§ Task requirements
Lines in the data below that contain the word "computer" are to be copied.

§ Stored data entries
Content starts

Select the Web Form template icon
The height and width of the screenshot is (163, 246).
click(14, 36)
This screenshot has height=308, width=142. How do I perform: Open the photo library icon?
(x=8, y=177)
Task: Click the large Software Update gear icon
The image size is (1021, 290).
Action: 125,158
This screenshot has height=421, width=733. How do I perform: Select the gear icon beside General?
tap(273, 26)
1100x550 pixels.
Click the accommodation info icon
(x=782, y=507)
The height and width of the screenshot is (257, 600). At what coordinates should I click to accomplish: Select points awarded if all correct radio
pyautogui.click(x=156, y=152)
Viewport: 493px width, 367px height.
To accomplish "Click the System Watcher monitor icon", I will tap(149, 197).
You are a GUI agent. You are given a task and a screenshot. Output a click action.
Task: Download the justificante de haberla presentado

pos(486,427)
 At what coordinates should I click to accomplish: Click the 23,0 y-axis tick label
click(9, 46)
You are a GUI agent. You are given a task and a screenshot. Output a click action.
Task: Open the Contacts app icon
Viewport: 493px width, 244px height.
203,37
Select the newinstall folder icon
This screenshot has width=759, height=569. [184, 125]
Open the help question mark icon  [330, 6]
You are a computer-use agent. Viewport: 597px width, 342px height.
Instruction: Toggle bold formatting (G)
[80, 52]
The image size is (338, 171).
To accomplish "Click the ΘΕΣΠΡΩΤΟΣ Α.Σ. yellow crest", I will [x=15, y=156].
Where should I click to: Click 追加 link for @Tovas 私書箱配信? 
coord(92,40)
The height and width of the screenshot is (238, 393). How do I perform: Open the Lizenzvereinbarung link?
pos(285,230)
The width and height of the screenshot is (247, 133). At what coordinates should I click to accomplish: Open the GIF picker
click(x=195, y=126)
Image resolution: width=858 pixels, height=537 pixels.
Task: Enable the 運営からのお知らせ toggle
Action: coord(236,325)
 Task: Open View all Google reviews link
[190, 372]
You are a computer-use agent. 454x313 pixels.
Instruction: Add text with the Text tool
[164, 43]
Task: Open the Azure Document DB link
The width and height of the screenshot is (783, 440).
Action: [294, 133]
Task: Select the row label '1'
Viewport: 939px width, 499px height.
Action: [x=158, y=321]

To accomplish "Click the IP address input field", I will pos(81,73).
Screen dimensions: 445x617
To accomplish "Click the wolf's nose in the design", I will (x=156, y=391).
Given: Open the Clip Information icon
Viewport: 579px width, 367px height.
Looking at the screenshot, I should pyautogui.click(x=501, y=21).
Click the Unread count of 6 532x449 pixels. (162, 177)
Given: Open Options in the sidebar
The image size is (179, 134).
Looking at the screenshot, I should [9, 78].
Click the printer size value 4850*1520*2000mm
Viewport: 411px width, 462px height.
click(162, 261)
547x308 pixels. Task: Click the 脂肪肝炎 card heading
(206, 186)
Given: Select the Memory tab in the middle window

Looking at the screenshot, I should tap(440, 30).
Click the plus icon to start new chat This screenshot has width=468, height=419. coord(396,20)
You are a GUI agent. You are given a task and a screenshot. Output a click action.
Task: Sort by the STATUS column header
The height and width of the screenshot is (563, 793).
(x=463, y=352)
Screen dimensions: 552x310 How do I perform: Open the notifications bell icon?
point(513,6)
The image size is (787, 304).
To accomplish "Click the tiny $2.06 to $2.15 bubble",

Content ends

§ Written solution
You are a computer-use agent. Viewport: 597px width, 342px height.
You are a computer-use agent. 454x313 pixels.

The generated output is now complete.